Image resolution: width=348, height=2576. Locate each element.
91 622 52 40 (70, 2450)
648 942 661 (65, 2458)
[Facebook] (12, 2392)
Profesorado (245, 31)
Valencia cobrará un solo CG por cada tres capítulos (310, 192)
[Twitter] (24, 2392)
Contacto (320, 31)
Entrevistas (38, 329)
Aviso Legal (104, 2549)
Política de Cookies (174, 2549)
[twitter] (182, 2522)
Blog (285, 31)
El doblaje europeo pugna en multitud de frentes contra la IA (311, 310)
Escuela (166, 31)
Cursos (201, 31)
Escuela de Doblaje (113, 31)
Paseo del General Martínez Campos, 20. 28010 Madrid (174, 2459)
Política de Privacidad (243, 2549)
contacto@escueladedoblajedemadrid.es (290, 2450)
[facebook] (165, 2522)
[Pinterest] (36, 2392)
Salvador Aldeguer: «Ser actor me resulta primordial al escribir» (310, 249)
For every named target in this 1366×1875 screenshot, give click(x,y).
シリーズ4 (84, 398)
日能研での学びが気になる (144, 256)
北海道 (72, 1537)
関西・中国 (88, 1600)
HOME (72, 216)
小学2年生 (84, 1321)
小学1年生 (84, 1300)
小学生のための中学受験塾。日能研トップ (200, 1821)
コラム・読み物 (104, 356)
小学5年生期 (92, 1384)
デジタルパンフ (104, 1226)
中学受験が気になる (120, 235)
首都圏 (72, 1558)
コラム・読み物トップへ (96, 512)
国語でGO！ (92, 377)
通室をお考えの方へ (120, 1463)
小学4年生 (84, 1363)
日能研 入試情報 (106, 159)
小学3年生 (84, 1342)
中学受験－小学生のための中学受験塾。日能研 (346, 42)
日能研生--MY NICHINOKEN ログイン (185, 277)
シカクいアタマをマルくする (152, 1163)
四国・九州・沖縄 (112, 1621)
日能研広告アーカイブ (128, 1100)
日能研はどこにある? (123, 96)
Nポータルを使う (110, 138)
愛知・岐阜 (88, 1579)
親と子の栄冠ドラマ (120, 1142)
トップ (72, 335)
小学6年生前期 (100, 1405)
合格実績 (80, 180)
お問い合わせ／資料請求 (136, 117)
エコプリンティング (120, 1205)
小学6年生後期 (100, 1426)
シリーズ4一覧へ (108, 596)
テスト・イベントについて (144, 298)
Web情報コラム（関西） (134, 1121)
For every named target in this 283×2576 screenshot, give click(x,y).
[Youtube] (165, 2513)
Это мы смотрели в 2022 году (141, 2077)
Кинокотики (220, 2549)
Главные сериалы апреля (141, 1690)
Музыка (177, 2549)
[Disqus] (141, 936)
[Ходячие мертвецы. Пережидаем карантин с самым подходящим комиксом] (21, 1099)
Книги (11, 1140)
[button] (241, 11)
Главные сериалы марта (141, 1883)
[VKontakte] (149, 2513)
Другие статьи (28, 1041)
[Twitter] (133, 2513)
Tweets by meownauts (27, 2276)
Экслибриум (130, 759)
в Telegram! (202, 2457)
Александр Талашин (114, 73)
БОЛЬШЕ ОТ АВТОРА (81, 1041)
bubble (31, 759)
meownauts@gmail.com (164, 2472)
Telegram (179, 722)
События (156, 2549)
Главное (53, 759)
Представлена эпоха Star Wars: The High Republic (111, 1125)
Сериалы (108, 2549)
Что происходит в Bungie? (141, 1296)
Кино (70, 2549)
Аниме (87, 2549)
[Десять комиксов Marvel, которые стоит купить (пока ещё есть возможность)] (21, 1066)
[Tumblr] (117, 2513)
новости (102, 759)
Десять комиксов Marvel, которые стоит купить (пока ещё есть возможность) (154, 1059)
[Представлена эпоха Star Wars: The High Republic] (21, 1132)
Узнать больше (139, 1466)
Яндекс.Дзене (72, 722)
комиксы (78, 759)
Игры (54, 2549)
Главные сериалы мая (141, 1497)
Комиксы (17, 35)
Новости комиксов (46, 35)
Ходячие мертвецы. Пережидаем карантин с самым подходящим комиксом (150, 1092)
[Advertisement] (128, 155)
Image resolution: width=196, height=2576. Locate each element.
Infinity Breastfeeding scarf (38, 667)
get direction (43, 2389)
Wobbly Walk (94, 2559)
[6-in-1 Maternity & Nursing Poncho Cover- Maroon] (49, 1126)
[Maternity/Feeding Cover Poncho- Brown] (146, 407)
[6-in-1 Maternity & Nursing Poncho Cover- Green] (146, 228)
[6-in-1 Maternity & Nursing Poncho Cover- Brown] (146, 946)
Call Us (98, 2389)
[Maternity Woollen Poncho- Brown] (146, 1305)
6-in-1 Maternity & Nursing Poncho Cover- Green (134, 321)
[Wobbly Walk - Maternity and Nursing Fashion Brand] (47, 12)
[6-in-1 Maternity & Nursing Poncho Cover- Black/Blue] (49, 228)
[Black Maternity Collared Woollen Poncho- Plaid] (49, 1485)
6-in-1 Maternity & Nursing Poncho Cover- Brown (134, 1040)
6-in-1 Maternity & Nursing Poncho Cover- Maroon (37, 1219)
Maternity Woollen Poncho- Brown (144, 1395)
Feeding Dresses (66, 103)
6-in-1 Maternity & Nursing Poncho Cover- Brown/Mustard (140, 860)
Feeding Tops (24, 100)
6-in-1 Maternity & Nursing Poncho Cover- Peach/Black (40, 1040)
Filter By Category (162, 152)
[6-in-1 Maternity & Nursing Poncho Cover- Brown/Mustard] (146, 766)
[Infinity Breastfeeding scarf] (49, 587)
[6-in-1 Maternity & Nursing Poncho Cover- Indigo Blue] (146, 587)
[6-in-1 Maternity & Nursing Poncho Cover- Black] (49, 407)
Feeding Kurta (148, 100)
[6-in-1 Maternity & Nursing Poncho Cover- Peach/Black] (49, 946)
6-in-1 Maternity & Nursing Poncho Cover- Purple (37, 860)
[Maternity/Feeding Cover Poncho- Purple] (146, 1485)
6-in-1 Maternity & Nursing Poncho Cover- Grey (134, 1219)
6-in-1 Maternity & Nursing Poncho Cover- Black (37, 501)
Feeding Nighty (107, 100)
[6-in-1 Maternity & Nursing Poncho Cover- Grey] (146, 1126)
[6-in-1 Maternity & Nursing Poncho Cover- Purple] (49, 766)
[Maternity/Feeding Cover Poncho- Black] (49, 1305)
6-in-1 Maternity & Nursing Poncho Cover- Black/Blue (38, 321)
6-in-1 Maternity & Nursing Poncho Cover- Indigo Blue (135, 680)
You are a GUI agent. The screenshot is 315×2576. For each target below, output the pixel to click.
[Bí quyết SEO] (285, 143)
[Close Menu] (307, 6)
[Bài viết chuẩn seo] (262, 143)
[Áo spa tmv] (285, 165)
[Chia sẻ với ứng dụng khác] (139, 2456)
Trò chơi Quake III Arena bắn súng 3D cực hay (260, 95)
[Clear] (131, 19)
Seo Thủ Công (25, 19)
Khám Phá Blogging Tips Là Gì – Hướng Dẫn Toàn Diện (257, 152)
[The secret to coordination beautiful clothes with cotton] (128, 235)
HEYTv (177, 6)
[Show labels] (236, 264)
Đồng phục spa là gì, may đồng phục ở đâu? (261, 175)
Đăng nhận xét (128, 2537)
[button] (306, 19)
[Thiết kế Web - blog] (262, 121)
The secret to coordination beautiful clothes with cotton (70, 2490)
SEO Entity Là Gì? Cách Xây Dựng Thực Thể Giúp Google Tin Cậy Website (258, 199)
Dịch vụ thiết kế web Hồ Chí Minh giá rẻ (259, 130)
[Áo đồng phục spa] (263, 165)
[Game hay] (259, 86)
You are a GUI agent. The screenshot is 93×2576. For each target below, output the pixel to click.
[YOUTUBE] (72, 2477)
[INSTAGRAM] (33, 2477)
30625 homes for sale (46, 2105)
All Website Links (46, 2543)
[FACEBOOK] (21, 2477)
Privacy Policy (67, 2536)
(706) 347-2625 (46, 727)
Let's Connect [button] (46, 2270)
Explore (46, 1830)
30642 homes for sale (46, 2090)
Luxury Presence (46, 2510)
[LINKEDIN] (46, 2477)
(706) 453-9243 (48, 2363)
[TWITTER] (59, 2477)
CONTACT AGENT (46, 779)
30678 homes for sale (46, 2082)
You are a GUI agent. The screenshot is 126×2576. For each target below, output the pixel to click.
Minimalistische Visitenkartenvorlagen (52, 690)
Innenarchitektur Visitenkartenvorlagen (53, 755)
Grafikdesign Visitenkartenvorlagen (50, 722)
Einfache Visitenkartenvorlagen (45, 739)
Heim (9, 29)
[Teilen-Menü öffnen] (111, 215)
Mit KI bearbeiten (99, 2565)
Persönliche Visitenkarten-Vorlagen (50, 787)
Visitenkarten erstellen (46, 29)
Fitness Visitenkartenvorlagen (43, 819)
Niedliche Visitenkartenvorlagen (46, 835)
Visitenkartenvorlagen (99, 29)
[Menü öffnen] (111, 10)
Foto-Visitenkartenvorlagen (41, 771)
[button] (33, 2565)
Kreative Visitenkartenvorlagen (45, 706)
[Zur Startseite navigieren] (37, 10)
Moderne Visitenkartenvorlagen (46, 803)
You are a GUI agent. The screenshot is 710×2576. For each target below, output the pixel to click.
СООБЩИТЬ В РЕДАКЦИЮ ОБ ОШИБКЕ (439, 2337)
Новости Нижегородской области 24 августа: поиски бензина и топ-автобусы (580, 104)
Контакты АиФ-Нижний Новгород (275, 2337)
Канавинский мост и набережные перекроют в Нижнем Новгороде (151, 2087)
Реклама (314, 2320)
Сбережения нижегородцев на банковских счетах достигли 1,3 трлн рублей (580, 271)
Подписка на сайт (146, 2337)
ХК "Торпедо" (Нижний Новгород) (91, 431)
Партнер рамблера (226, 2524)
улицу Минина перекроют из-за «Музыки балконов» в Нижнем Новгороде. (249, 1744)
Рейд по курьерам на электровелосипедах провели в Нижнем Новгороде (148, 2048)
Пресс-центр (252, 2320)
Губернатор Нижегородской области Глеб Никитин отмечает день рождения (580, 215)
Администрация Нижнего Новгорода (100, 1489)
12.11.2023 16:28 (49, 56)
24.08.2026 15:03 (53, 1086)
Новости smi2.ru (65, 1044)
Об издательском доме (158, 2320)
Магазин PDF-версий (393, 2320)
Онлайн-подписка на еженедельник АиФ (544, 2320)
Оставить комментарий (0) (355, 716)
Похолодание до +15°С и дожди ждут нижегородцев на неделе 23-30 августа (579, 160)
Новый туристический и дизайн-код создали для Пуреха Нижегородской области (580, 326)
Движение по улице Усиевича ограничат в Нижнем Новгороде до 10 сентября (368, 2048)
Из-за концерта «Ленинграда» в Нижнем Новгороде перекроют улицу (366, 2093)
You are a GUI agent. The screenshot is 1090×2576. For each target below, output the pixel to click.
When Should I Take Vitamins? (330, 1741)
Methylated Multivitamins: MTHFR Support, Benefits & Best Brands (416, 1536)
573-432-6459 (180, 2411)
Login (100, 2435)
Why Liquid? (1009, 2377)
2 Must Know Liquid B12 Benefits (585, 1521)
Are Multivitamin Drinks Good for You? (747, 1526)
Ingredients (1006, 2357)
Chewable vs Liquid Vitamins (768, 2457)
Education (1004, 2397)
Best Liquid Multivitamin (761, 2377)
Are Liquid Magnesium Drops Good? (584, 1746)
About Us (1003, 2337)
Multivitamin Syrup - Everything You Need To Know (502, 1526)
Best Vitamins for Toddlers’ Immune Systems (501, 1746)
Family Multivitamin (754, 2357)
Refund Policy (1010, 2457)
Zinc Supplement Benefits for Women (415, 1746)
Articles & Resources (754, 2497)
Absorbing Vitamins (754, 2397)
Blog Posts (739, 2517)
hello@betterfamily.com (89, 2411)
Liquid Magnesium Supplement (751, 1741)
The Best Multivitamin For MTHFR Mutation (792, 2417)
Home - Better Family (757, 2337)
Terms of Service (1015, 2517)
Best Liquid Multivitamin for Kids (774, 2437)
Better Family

::::

■ **Exercise aim**
The lines above, starting at the one with "お問い合わせ／資料請求 (136, 117)" and ending at the one with "Узнать больше (139, 1466)", are the only ones to return, exactly as written.

■ **Response area**
お問い合わせ／資料請求 (136, 117)
エコプリンティング (120, 1205)
小学6年生後期 (100, 1426)
シリーズ4一覧へ (108, 596)
テスト・イベントについて (144, 298)
Web情報コラム（関西） (134, 1121)
For every named target in this 283×2576 screenshot, give click(x,y).
[Youtube] (165, 2513)
Это мы смотрели в 2022 году (141, 2077)
Кинокотики (220, 2549)
Главные сериалы апреля (141, 1690)
Музыка (177, 2549)
[Disqus] (141, 936)
[Ходячие мертвецы. Пережидаем карантин с самым подходящим комиксом] (21, 1099)
Книги (11, 1140)
[button] (241, 11)
Главные сериалы марта (141, 1883)
[VKontakte] (149, 2513)
Другие статьи (28, 1041)
[Twitter] (133, 2513)
Tweets by meownauts (27, 2276)
Экслибриум (130, 759)
в Telegram! (202, 2457)
Александр Талашин (114, 73)
БОЛЬШЕ ОТ АВТОРА (81, 1041)
bubble (31, 759)
meownauts@gmail.com (164, 2472)
Telegram (179, 722)
События (156, 2549)
Главное (53, 759)
Представлена эпоха Star Wars: The High Republic (111, 1125)
Сериалы (108, 2549)
Что происходит в Bungie? (141, 1296)
Кино (70, 2549)
Аниме (87, 2549)
[Десять комиксов Marvel, которые стоит купить (пока ещё есть возможность)] (21, 1066)
[Tumblr] (117, 2513)
новости (102, 759)
Десять комиксов Marvel, которые стоит купить (пока ещё есть возможность) (154, 1059)
[Представлена эпоха Star Wars: The High Republic] (21, 1132)
Узнать больше (139, 1466)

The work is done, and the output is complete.